Cumhurbaşkanı Recep Tayyip Erdoğan AK Parti Beykoz Kongresi'nde yaptığı konuşmada, CHP'ye tepki gösterdi.
Cumhurbaşkanı Erdoğan'ın açıklamalarından önemli başlıklar;
Beykoz hep AK Parti'nin kalelerinden biri olmuş bir ilçemizdir. 16 Nisan halk oylamasında Beykoz yüzde 53'le Türkiye ortalamasının üstünde destek vermiştir. İnşallah 2019 seçimlerinde Beykoz'dan yine zafer bekliyoruz.
Beykoz hep AK Parti'nin kalelerinden biri olmuş bir ilçemizdir. 16 Nisan halk oylamasında Beykoz yüzde 53'le Türkiye ortalamasının üstünde destek vermiştir. İnşallah 2019 seçimlerinde Beykoz'dan yine zafer bekliyoruz. 100 milyonlar AK Parti ile yürüyorsa bunun tek endeni var, seviyorlar. AK Parti'yi seviyorlar. AK Parti istikrarın, barış ve huzurun dinamosu oldu.
'ANA MUHALEFET KÜRSÜYÜ FETÖ'YE KİRALADI'
Gezi olayları ve 17-25 Aralık darbe girişimlerinde FETÖ, bu alanı (sosyal medya) pervasızca, hoyratça, namertçe kullanmaktan çekinmemiştir. Haftalar, aylar boyunca şişirilmiş hesaplar, sahte karakterler üzerinden itibar suikastleri düzenlemiş, yalan ve iftira üstümüze boca edilmiştir. Milli ve yerli tavır sergileyen kim varsa FETÖ'nün tetikçilerinin hedefi olmuştur.

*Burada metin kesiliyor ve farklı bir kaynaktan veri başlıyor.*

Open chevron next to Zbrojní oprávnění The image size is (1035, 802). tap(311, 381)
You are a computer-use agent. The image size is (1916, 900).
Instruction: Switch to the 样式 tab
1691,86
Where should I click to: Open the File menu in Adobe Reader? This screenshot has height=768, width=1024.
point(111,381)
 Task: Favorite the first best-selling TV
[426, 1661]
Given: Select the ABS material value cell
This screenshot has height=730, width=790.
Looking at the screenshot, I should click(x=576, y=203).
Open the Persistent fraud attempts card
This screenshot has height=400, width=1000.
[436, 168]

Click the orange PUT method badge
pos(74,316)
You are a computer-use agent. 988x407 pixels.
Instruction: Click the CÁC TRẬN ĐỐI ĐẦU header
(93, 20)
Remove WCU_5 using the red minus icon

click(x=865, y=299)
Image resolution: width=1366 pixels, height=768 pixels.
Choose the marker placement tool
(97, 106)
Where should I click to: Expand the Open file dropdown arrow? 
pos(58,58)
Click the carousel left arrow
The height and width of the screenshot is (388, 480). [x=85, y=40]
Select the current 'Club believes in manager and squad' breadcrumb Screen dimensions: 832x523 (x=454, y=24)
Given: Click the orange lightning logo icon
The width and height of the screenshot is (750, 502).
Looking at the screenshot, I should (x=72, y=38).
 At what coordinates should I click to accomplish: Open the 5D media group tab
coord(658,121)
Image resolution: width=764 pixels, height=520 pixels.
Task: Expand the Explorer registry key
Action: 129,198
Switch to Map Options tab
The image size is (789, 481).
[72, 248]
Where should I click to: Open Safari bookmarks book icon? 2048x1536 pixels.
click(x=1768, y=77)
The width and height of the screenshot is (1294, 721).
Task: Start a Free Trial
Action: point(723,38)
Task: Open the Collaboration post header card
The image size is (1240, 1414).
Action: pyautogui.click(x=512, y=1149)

Ana muhalefet partisi ve başındaki zat da meclis kürsülerini FETÖ'ye kiralayarak bu kalleş saldırılara kol kanat germiştir. Hiç utanmadan, arlanmadan, zerrece yüzleri kızarmadan haftalarca FETÖ'nün linç kampanyasına destek oldular. Ana muhalefet ortalığa boca edilen iftira ve montajlardan nemalanmaya çalışırken, biz bu ahlaksızlığa prim vermedik. FETÖ'nün sosyal medya terörizmine asla boyun eğmedik.
ABD VE AVRUPA'YA SOSYAL MEDYA GÖNDERMESİ
Hayata geçirdiğimiz tedbirlerine FETÖ'nün linç ve karalama furyasının önünü kestik. Bu süreçte hem içeriden hem de dışarıdan çok ciddi eleştiriler aldık. Birileri çıktı, bizi demokrasiyi bilmemekle özgürlüklere riayet etmemekle suçladı. Mağdurların feryatlarına kulak asmadan yapılan linç girişimlerini haklı göstermenin sosyal medya şirketlerinin aklama peşine düştü. Hatta o dönem Anayasa mahkemesini baskılara boyun eğerek bazı kararlara imza attı. Oysa meselenin ne özgürlüklere ne demokrasiyle alakası yoktu. Bilakis onca kalleş saldırının yegane hedefi demokrasi, özgürlük ve bizi biz yapan değerlerdi. Geriye baktığımızı zaman tavrımızın doğru olduğunu anlıyoruz. Özellikle son günlerde bir küresel sosyal medya şirketinin usulsüzlükleri üzerinde yapılan tartışmalar bizim haklılığımız ortaya çıkartıyor. Bizim o günlerde demokrasimizi sosyal medya teröründe korumak için aldığımız tedbirler bugün ABD'de, Avrupa'da çok daha ileri seviyede gündeme geliyor. O zaman bizi anti demokratik olmakla suçlayanlar bugün, sosyal medyaya şirketlerinin sorumsuzluğu ve hak ve hukuk tanımaması önünde feveran ediyorlar.